Sans divulguer les noms des personnes visées, le procureur a donné de précieux indices. Les ministères concernés par les enquêtes sont ceux des Mines, de la Culture, de la Jeunesse, des Sports, de la Santé, de la Femme, de l’Industrie et des PME, ainsi que celui du Développement communautaire, de l’Équité sociale et territoriale. Toutefois, seuls les dossiers de cinq ministres ont été à ce jour formellement transmis à l’Assemblée. Et le travail d’investigation se poursuit. « D’autres ministres pourraient être poursuivis », a averti M. Fall.
Deux anciens ministres sont d’ores et déjà dans le collimateur de la justice : Mansour Faye, beau-frère de Macky Sall, s’est vu notifier une interdiction de sortie du territoire. Moustapha Diop, député et ancien ministre, a quant à lui perdu son immunité parlementaire il y a plusieurs semaines. Il est également cité dans une autre affaire, celle dite de la « Tabaski Ngom ».
S’agissant des trois autres ministres concernés, le flou demeure. Néanmoins, plusieurs anciens titulaires des portefeuilles de la Santé, des Sports, de la Culture, et de la Femme sont cités dans les milieux judiciaires. Leurs directeurs de l’Administration générale et de l’équipement (DAGE), souvent chargés des finances, font actuellement l’objet de poursuites pour des détournements présumés. Certains ont été placés sous contrôle judiciaire après avoir versé plusieurs dizaines de millions de francs CFA dans le cadre de leur libération provisoire.
Dans ce contexte explosif, le député Guy Marius Sagna a ravivé les débats en déposant une proposition de mise en accusation contre l’ancien président Macky Sall. Une démarche inédite, qui relance la question de la reddition des comptes au sommet de l’État. Si la proposition est adoptée, elle pourrait ouvrir la voie à un procès historique devant la Haute cour de justice.

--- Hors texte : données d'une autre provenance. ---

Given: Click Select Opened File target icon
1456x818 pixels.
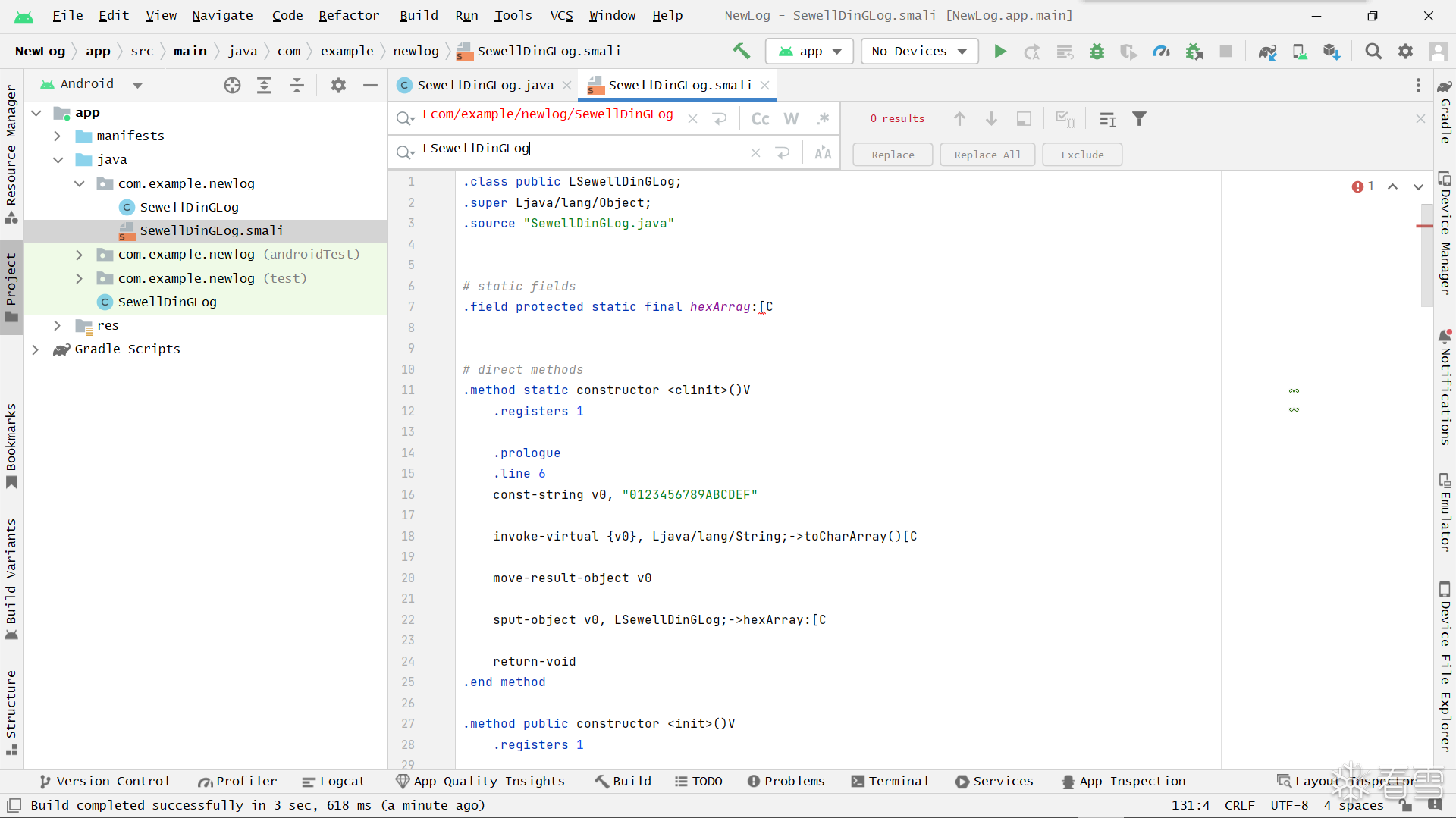Looking at the screenshot, I should click(232, 86).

Instaurée par la loi organique n°2002-10 du 22 février 2002, la Haute cour de justice ne siège qu’à titre exceptionnel. Elle est composée de députés élus par leurs pairs et présidée par le premier président de la Cour suprême, Mahamadou Mansour Mbaye. Elle a compétence pour juger le chef de l’État en cas de haute trahison, ainsi que les membres du gouvernement pour des crimes ou délits commis dans l’exercice de leurs fonctions.
Depuis l’indépendance, cette cour n’a été convoquée qu’une seule fois : en 1963, pour le procès retentissant de Mamadou Dia, alors Premier ministre, accusé de tentative de coup d’État contre le président Léopold Sédar Senghor. Un épisode fondateur de la justice politique sénégalaise, dont le souvenir semble aujourd’hui ressurgir.
En 2005, l’ancien Premier ministre Idrissa Seck fut à son tour visé par la Haute cour, mais la procédure fut abandonnée, faute de charges suffisantes. Reste à savoir si l’histoire se répétera, ou si cette fois, l’institution retrouvera pleinement son rôle.
Alors que les regards sont braqués sur l’Assemblée nationale, qui devra se prononcer sur d’éventuelles poursuites, cette série de révélations marque un tournant dans la gestion post-régime Sall. Le pouvoir actuel semble déterminé à aller jusqu’au bout de la logique de transparence et de reddition des comptes, quitte à heurter certains symboles de l’ancien pouvoir. Un bras de fer judiciaire et politique s’ouvre, sous les yeux d’une opinion publique avide de vérité.